[Saved entries]
Segment Open

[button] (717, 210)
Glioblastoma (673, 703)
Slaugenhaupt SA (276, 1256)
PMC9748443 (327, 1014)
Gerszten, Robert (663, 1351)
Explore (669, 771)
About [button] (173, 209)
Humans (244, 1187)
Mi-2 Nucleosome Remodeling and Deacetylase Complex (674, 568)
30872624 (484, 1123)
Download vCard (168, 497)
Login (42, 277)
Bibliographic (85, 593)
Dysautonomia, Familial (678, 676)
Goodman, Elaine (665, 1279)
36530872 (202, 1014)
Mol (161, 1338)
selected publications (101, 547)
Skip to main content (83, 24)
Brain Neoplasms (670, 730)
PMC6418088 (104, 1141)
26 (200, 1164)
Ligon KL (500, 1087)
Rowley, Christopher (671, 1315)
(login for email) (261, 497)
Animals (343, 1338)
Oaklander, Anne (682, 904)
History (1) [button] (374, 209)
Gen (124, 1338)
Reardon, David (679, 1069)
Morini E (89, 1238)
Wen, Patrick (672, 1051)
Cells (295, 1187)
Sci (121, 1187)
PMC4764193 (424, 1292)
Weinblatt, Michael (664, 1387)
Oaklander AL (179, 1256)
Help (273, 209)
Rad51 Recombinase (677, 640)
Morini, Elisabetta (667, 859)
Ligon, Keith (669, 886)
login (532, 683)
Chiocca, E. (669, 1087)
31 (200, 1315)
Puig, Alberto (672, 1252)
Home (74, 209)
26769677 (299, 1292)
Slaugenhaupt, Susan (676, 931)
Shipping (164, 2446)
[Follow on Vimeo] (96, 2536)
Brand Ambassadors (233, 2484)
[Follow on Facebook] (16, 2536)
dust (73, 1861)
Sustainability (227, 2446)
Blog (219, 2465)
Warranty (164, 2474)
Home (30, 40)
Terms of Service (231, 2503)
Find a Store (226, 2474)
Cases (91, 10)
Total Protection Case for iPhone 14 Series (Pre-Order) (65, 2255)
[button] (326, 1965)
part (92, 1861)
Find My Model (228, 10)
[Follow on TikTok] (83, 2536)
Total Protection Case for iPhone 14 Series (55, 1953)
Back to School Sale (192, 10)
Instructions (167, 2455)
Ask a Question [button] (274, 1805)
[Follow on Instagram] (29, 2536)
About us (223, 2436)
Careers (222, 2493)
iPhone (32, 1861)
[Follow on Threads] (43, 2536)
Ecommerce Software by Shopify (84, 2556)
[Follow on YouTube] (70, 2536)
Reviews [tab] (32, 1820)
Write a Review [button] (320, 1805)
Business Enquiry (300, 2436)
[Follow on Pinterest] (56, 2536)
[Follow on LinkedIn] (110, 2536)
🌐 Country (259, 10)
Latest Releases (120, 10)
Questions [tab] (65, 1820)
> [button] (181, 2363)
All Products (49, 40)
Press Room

Segment Closed

* _Required work_: Using the records above, please repeat the line with "Puig, Alberto (672, 1252)" and every line after it exactly, and give no other text.

* _Exercise solution_:
Puig, Alberto (672, 1252)
Home (74, 209)
26769677 (299, 1292)
Slaugenhaupt, Susan (676, 931)
Shipping (164, 2446)
[Follow on Vimeo] (96, 2536)
Brand Ambassadors (233, 2484)
[Follow on Facebook] (16, 2536)
dust (73, 1861)
Sustainability (227, 2446)
Blog (219, 2465)
Warranty (164, 2474)
Home (30, 40)
Terms of Service (231, 2503)
Find a Store (226, 2474)
Cases (91, 10)
Total Protection Case for iPhone 14 Series (Pre-Order) (65, 2255)
[button] (326, 1965)
part (92, 1861)
Find My Model (228, 10)
[Follow on TikTok] (83, 2536)
Total Protection Case for iPhone 14 Series (55, 1953)
Back to School Sale (192, 10)
Instructions (167, 2455)
Ask a Question [button] (274, 1805)
[Follow on Instagram] (29, 2536)
About us (223, 2436)
Careers (222, 2493)
iPhone (32, 1861)
[Follow on Threads] (43, 2536)
Ecommerce Software by Shopify (84, 2556)
[Follow on YouTube] (70, 2536)
Reviews [tab] (32, 1820)
Write a Review [button] (320, 1805)
Business Enquiry (300, 2436)
[Follow on Pinterest] (56, 2536)
[Follow on LinkedIn] (110, 2536)
🌐 Country (259, 10)
Latest Releases (120, 10)
Questions [tab] (65, 1820)
> [button] (181, 2363)
All Products (49, 40)
Press Room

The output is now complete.